▶ _RECORDS PROVIDED_
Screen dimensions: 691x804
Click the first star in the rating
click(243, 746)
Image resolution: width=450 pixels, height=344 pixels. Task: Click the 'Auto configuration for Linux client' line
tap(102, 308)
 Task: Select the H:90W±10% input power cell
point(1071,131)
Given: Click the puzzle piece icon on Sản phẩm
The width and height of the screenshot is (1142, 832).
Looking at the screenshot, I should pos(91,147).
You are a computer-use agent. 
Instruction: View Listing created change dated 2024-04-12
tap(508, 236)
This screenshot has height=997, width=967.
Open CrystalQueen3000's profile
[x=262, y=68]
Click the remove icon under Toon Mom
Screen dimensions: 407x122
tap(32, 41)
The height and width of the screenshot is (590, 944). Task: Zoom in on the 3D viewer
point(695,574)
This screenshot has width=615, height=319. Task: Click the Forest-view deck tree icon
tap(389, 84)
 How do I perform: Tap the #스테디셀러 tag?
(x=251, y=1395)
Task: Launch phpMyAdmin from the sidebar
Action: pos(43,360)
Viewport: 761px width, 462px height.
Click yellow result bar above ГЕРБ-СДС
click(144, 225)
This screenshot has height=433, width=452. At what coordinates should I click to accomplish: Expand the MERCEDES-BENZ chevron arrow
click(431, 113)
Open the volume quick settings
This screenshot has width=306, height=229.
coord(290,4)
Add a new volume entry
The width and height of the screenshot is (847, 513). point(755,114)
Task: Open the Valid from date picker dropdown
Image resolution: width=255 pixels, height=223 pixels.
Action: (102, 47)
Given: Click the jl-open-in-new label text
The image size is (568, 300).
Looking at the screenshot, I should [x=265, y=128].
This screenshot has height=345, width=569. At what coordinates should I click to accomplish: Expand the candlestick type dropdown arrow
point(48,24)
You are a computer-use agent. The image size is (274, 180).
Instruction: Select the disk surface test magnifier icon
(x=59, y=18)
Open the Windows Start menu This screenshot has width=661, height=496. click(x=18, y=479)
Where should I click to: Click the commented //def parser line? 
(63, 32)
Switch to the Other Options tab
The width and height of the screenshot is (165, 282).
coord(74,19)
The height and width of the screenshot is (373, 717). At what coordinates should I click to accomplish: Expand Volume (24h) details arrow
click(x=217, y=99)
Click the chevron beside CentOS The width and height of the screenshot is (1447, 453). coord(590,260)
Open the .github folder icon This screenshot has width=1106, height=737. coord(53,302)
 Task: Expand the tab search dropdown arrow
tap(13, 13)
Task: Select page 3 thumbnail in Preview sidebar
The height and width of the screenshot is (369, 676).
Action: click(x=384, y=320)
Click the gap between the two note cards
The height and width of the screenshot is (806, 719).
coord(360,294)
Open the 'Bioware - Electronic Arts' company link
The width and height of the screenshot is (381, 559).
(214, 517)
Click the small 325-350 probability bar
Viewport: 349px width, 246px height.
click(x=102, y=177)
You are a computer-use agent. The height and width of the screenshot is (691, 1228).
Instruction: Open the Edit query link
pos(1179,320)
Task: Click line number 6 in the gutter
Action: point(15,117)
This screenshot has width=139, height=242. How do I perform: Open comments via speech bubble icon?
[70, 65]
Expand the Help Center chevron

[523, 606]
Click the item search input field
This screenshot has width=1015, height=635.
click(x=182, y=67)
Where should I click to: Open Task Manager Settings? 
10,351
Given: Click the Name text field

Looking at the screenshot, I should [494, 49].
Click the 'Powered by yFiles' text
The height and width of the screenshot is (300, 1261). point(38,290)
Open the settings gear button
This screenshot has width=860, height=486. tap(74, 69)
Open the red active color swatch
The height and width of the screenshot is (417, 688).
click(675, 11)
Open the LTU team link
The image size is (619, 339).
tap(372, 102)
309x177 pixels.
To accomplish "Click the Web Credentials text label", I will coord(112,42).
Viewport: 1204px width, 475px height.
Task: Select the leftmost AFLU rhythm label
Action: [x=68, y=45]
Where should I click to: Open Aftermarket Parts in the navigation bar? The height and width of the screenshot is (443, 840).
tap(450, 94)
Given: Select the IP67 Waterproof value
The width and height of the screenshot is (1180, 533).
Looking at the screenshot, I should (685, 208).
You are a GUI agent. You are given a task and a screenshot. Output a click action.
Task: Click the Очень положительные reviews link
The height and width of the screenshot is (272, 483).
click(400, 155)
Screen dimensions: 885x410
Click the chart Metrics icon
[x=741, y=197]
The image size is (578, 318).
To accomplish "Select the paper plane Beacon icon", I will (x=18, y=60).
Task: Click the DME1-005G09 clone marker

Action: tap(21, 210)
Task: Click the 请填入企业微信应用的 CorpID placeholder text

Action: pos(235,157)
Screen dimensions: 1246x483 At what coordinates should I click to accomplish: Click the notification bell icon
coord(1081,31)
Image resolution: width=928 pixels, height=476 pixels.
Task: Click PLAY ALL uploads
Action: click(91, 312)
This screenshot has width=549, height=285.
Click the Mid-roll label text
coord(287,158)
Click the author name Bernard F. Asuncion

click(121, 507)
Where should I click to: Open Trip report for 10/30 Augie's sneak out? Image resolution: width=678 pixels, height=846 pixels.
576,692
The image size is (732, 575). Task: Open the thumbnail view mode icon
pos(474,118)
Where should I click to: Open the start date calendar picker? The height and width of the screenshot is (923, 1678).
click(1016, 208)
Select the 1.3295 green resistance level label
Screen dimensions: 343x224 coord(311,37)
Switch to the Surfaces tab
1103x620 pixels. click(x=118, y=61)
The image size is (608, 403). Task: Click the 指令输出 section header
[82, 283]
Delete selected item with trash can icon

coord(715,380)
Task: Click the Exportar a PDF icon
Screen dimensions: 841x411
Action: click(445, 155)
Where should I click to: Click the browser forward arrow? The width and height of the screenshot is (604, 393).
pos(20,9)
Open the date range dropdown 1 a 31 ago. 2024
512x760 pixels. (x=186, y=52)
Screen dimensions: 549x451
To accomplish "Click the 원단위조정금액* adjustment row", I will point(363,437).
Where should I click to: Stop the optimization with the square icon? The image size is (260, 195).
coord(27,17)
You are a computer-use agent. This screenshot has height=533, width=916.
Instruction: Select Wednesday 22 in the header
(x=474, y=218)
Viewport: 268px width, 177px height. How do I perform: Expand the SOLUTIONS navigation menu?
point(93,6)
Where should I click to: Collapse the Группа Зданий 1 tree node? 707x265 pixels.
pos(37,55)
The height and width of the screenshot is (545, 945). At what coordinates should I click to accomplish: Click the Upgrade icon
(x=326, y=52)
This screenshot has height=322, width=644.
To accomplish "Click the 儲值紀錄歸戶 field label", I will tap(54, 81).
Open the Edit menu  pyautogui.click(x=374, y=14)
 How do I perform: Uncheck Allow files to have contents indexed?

▶ _TASK STATEMENT_
Go through the data and show each line that holds "agent".

▶ _TASK ANSWER_
You are a computer-use agent. 
You are a computer-use agent. The image size is (274, 180).
You are a computer-use agent. The height and width of the screenshot is (691, 1228).
You are a GUI agent. You are given a task and a screenshot. Output a click action.
You are a computer-use agent. This screenshot has height=533, width=916.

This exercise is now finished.